West German Industry and the Challenge of the Nazi Past, 1945-1955
S. Jonathan Wiesen
Publisher: University of North Carolina Press
Imprint: The University of North Carolina Press
Published: 01/2003
Pages: 352
Subject: History, Business and Economics
| University of North Carolina
Print ISBN: 9.78E+12
eBook ISBN: 9780807875049
DESCRIPTION
In this groundbreaking study, Jonathan Wiesen explores how West German business leaders remade and marketed their public image between 1945 and 1955. He challenges assumptions that West Germans--and industrialists in particular--were silent about the recent past during the years of denazification and reconstruction.
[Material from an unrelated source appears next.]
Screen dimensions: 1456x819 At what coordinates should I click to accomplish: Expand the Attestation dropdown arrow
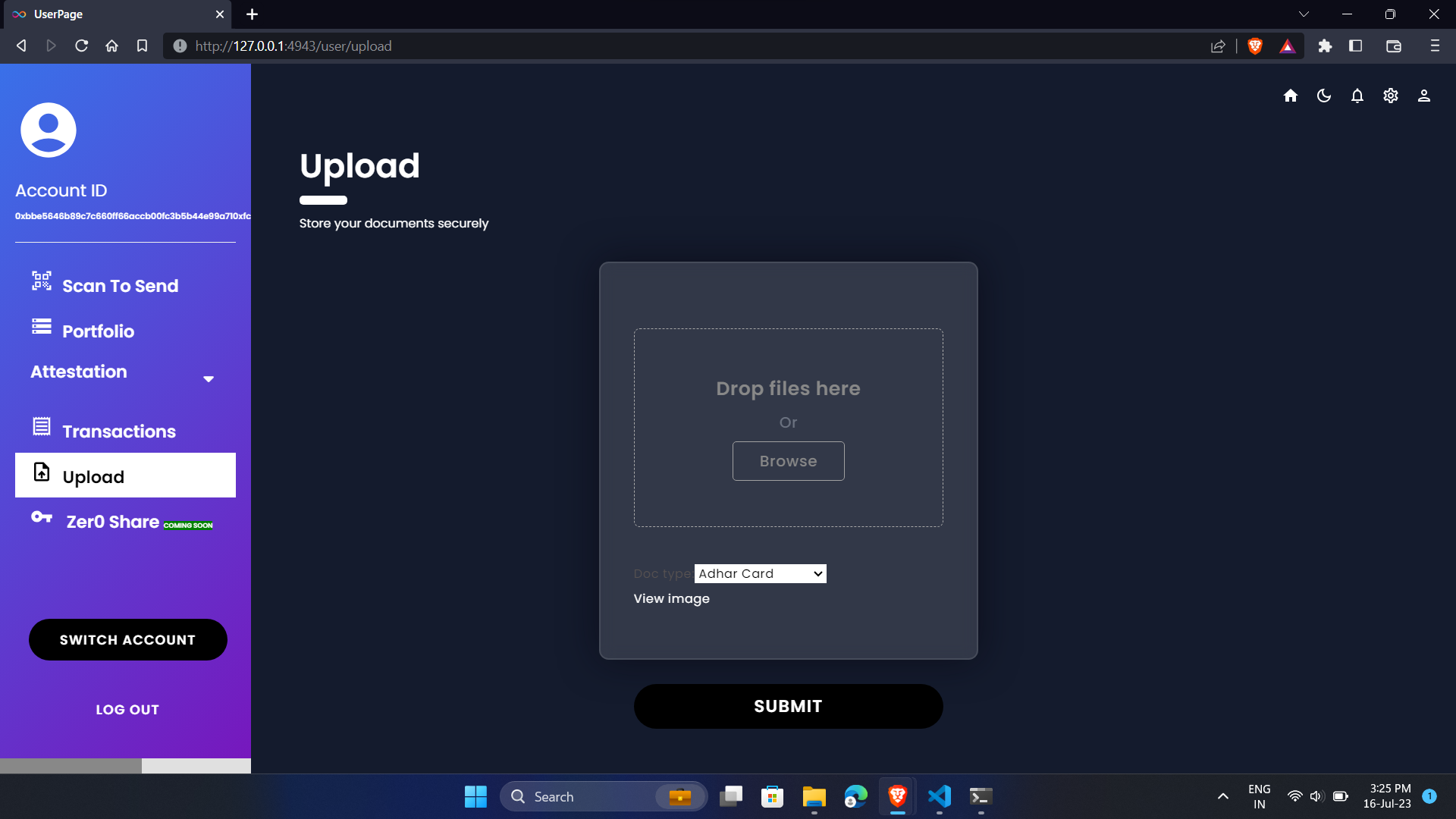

Drawing on sources that include private correspondence, popular literature, and a wealth of unpublished materials from corporate archives, Wiesen reveals how German business leaders attempted to absolve themselves of responsibility for Nazi crimes while recasting themselves as socially and culturally engaged public figures. Through case studies of individual firms such as Siemens and Krupp, Wiesen depicts corporate publicity as a telling example of postwar selective memory.
In his introduction and conclusion, Wiesen considers the recent establishment of a multibillion dollar fund to provide financial compensation to the victims of industrial exploitation during World War II. This acknowledgment by German industry of its ongoing responsibility for its past crimes underscores the contemporary relevance of Wiesen's study.